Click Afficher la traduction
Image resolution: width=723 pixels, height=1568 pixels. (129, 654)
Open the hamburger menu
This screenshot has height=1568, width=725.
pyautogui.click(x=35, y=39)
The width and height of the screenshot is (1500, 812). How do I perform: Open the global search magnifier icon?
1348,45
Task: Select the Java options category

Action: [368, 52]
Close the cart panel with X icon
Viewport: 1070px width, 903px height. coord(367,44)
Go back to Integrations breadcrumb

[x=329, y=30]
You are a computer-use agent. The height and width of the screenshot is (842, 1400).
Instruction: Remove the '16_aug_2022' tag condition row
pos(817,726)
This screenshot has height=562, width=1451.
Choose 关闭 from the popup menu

= = = =

What you are asked to do -
Your task is to return the full listing exactly as it was given.

Final answer -
Click Afficher la traduction
Image resolution: width=723 pixels, height=1568 pixels. (129, 654)
Open the hamburger menu
This screenshot has height=1568, width=725.
pyautogui.click(x=35, y=39)
The width and height of the screenshot is (1500, 812). How do I perform: Open the global search magnifier icon?
1348,45
Task: Select the Java options category

Action: [368, 52]
Close the cart panel with X icon
Viewport: 1070px width, 903px height. coord(367,44)
Go back to Integrations breadcrumb

[x=329, y=30]
You are a computer-use agent. The height and width of the screenshot is (842, 1400).
Instruction: Remove the '16_aug_2022' tag condition row
pos(817,726)
This screenshot has height=562, width=1451.
Choose 关闭 from the popup menu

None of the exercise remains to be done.